» **Exercise details**
Put the lines starting at the one containing "Open search with the magnifier icon" and ending at the one containing "point(291,393)", both included, into a numbered list. Skip blank lines and leave the pictures out.

╭─ Information given

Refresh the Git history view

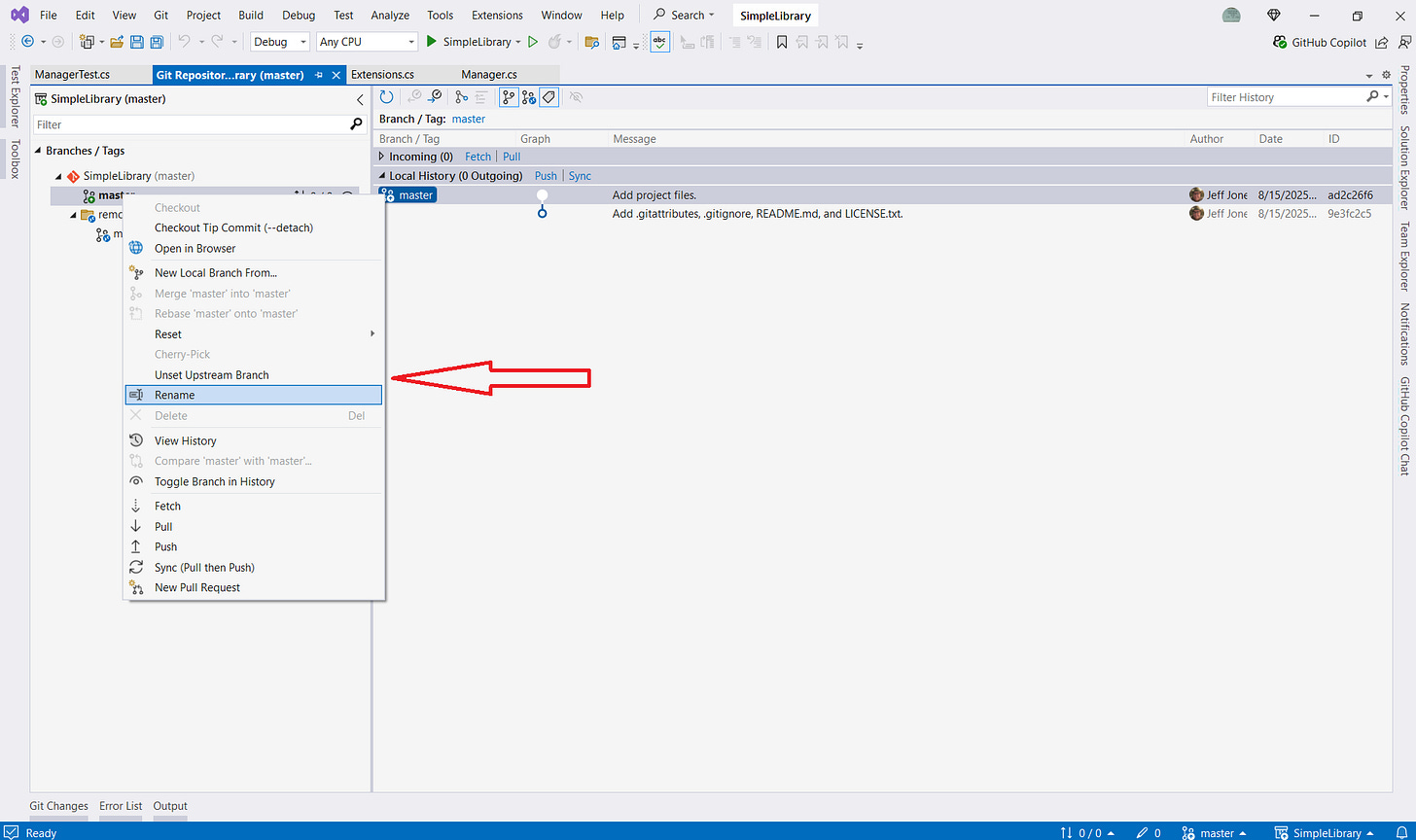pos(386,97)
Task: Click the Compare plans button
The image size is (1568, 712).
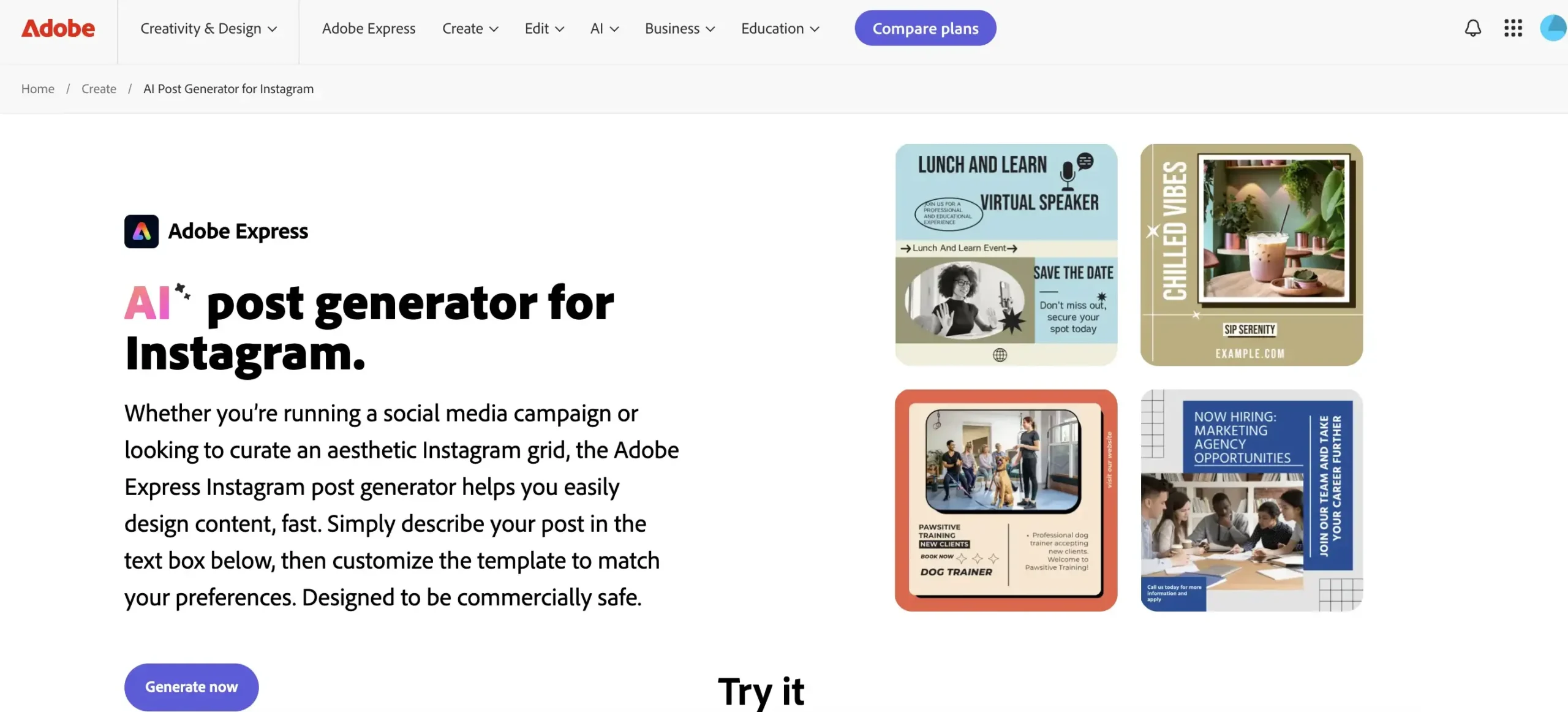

╰─
╭─ Information given

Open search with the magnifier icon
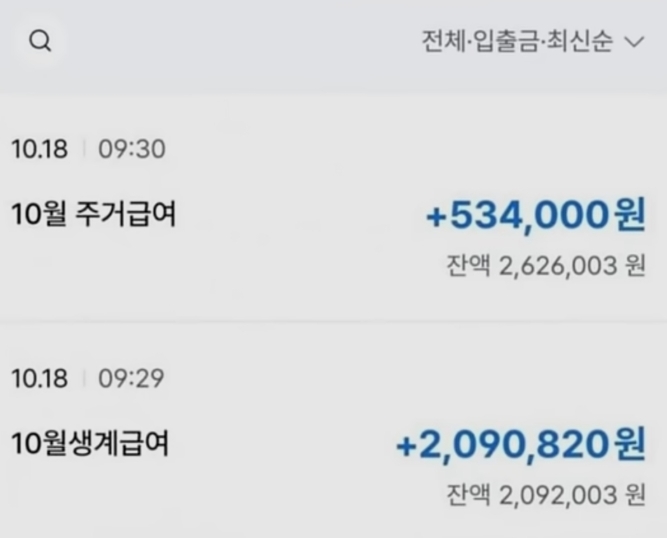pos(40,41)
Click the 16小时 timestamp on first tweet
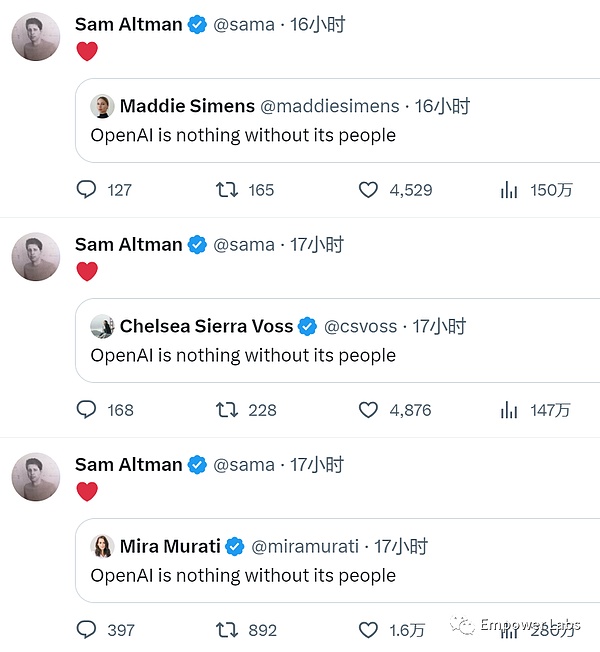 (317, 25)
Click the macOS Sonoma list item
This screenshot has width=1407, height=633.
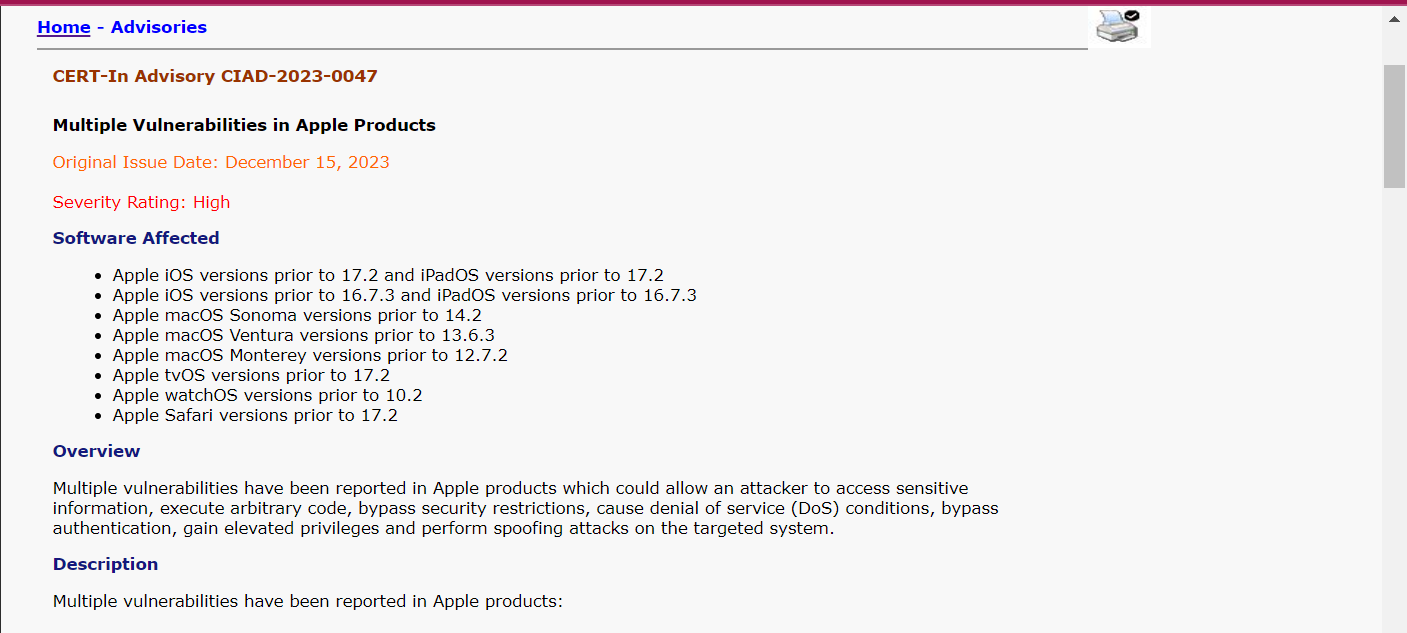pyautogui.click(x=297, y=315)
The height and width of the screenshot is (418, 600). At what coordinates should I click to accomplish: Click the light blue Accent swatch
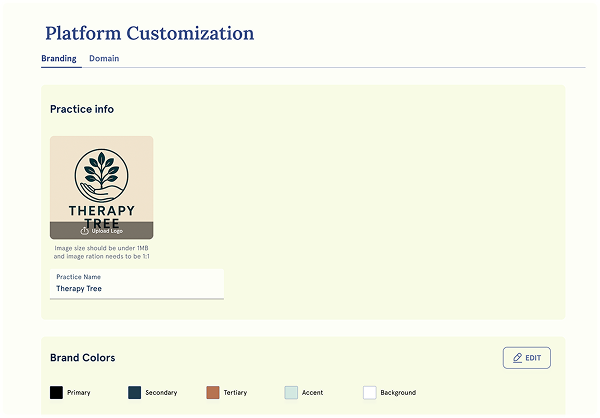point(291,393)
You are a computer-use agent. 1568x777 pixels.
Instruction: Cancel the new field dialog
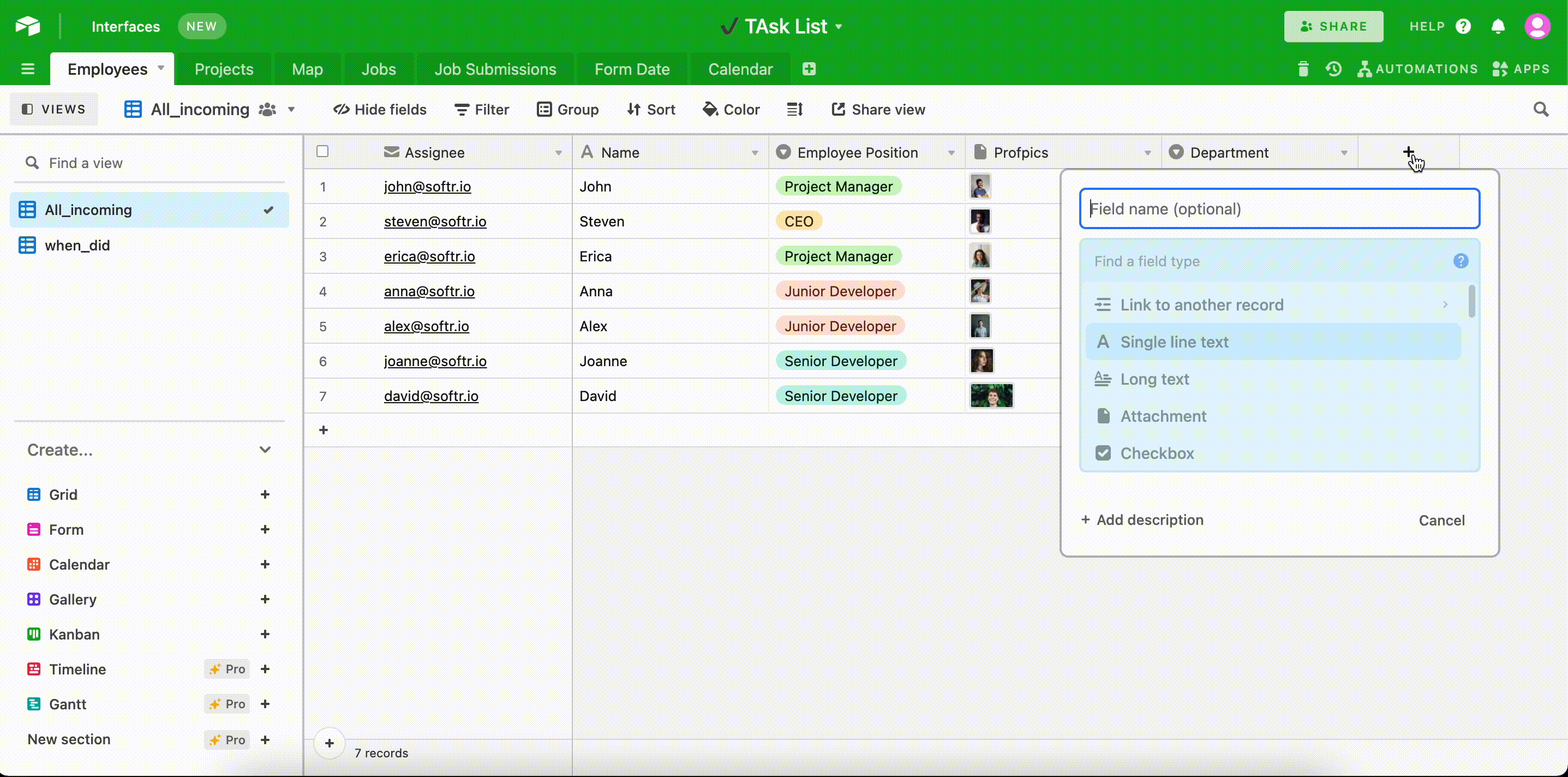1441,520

╰─

» **Output for this exercise**
1. Open search with the magnifier icon
2. pos(40,41)
3. Click the 16小时 timestamp on first tweet
4.  (317, 25)
5. Click the macOS Sonoma list item
6. This screenshot has width=1407, height=633.
7. pyautogui.click(x=297, y=315)
8. The height and width of the screenshot is (418, 600). At what coordinates should I click to accomplish: Click the light blue Accent swatch
9. point(291,393)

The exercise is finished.